The Regents then in office were named and appointed, to continue in place during the pleasure of the Legislature; the vacancies arising to be filled from time to time, as Senators in Congress are appointed.'

The charter which had been granted by the Regents to the College of Physicians and Surgeons in the city of New York, June 4, 1812, was confirmed, and the amount of property it might hold was limited to $150,000. The Regents were to reserve to themselves the right of conferring degrees and of filling vacancies in its Board of Trustees.

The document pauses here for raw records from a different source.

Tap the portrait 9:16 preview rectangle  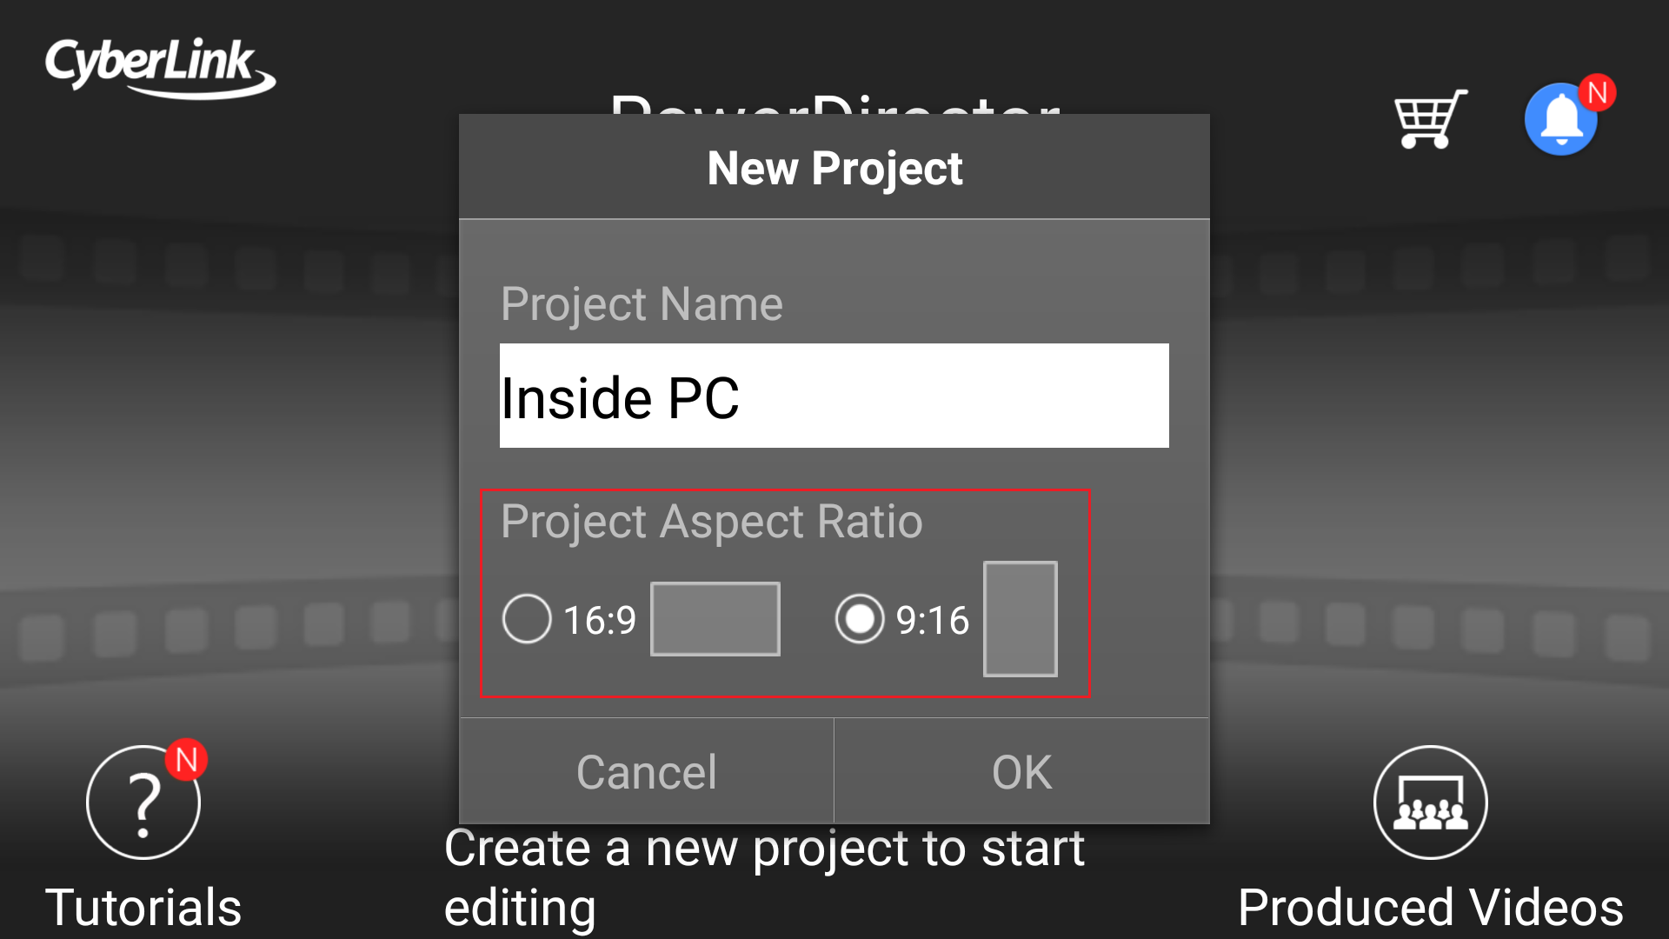(1021, 619)
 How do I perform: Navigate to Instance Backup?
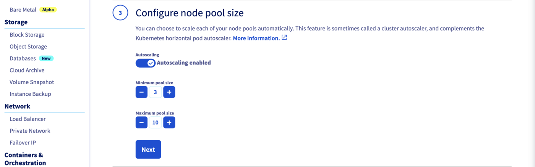(x=30, y=94)
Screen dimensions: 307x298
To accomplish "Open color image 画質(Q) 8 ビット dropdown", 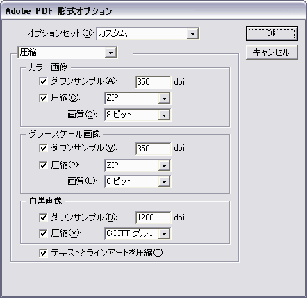I will click(138, 115).
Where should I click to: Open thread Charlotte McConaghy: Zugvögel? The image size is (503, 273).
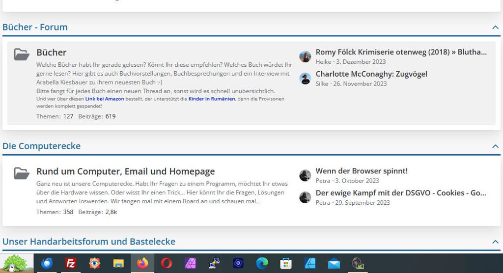[x=371, y=74]
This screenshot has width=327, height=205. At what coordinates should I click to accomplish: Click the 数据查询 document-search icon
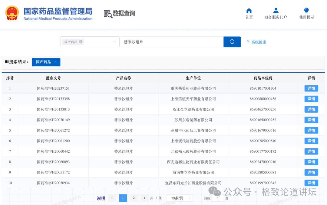pos(108,14)
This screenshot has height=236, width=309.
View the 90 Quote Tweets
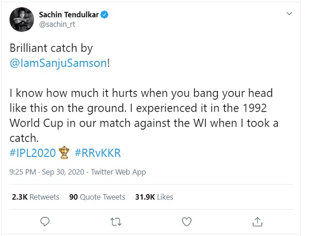(97, 197)
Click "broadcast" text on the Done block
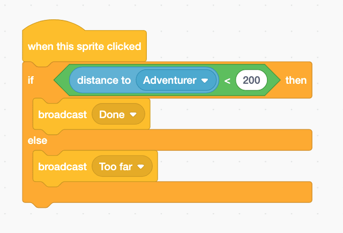Viewport: 343px width, 233px height. pos(62,115)
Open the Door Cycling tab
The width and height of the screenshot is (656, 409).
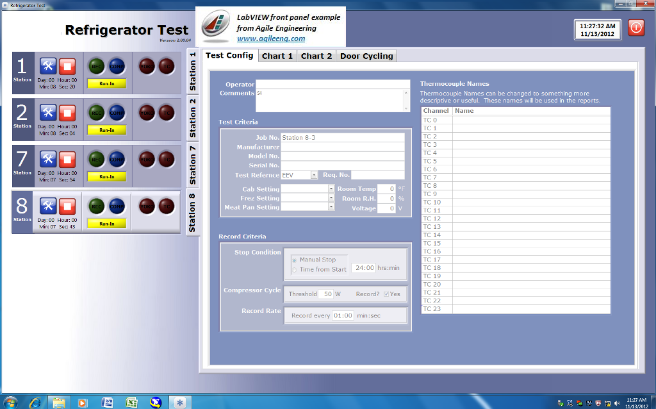click(x=366, y=56)
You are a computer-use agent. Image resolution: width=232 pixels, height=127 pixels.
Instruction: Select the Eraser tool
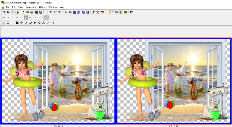click(35, 23)
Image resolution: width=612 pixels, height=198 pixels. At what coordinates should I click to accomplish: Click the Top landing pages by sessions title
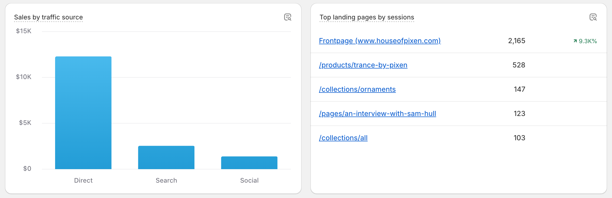(366, 17)
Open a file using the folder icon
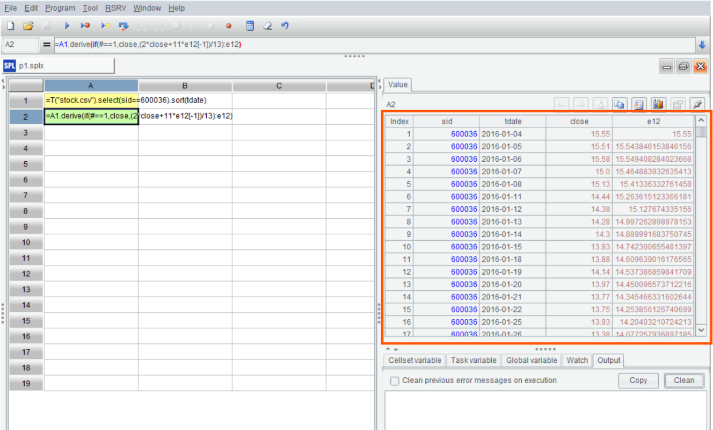Screen dimensions: 713x430 pyautogui.click(x=28, y=26)
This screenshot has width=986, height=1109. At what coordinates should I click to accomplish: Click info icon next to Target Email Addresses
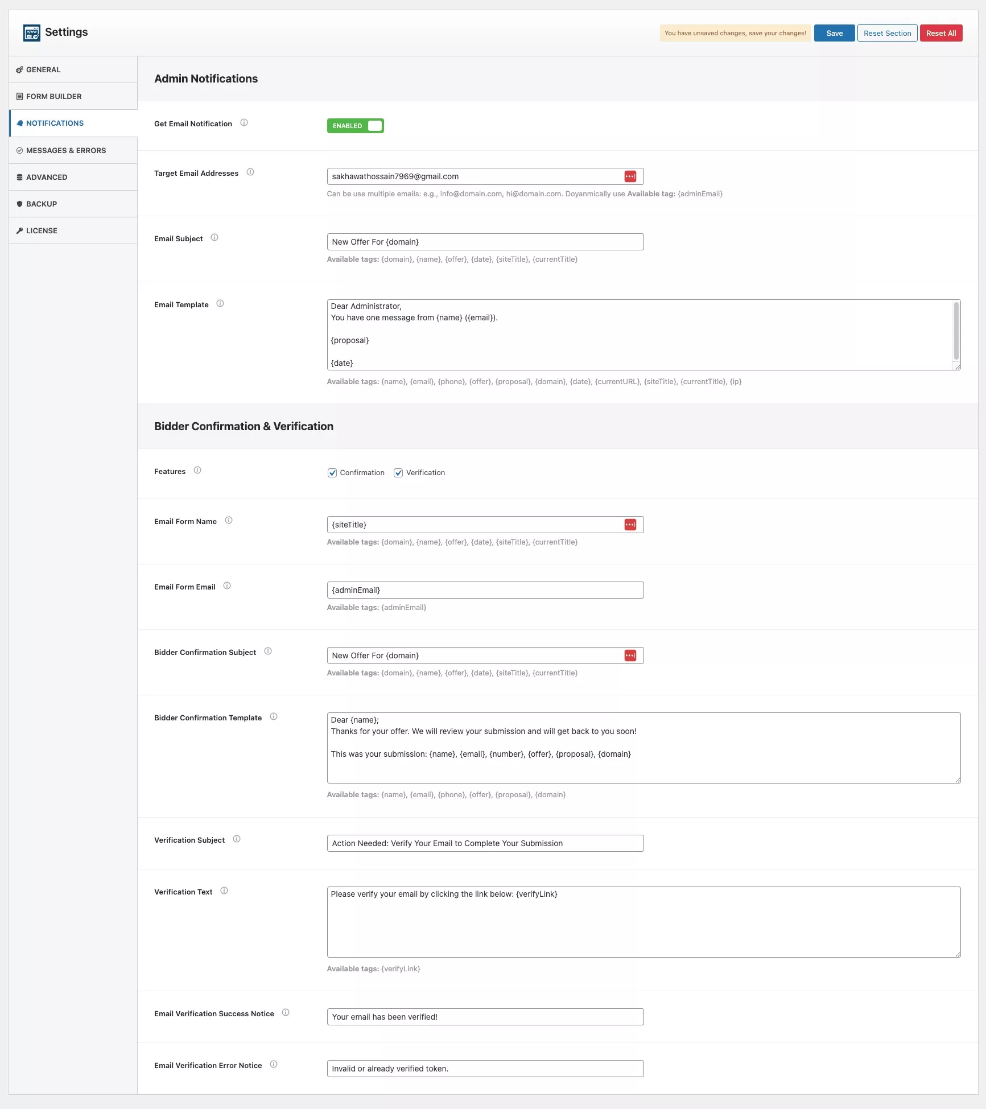click(x=250, y=172)
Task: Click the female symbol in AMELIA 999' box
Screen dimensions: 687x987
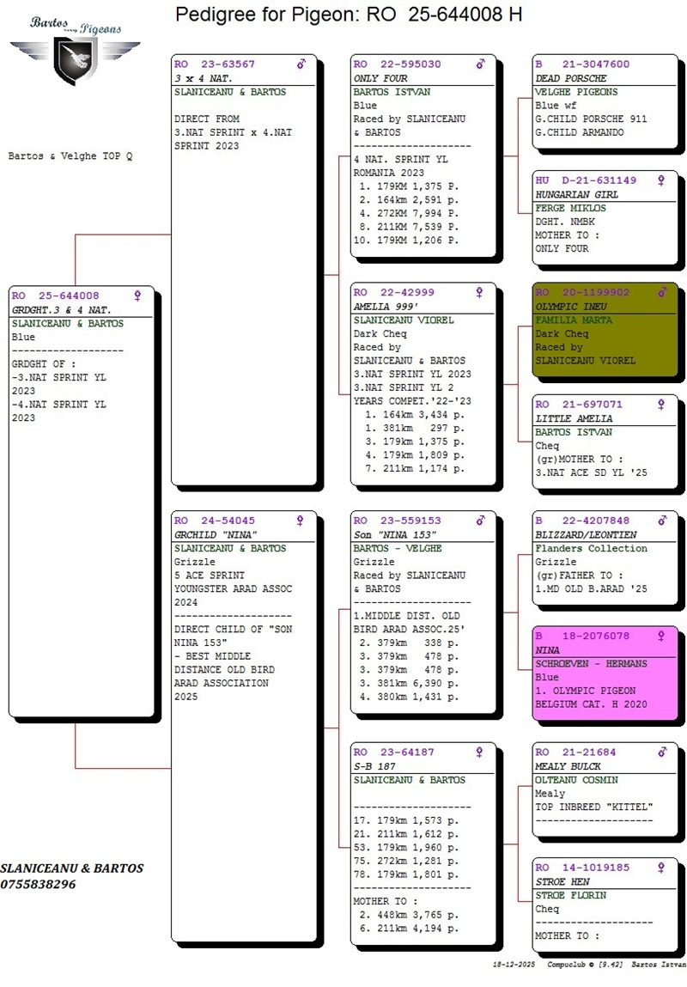Action: click(481, 293)
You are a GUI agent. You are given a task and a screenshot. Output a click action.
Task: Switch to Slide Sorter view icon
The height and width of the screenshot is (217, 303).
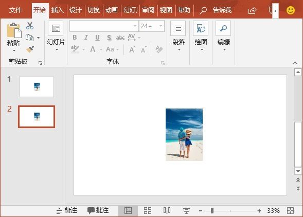148,210
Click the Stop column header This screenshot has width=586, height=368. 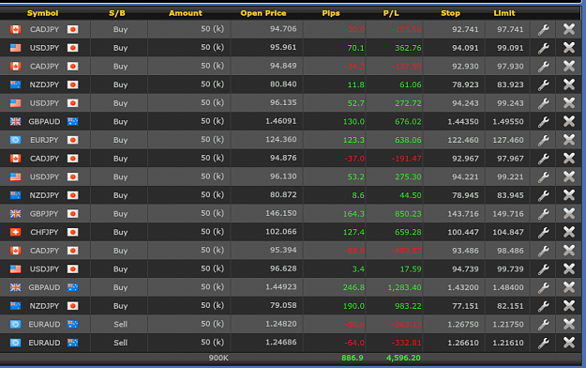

They had discretionary power in respect to the appointment of Professors and teachers, and the future amendment of its charter.

The sections in the former act relating to Columbia College were omitted, and the Trustees of incorporated Academies were empowered to elect a President for one year, or until another was chosen, to perform all the duties required to be done by the senior trustee.

By another act, passed April 9, 1813, entitled "An act relating to the different Colleges within this State," the powers and privileges of Columbia College and of Union College were separately defined.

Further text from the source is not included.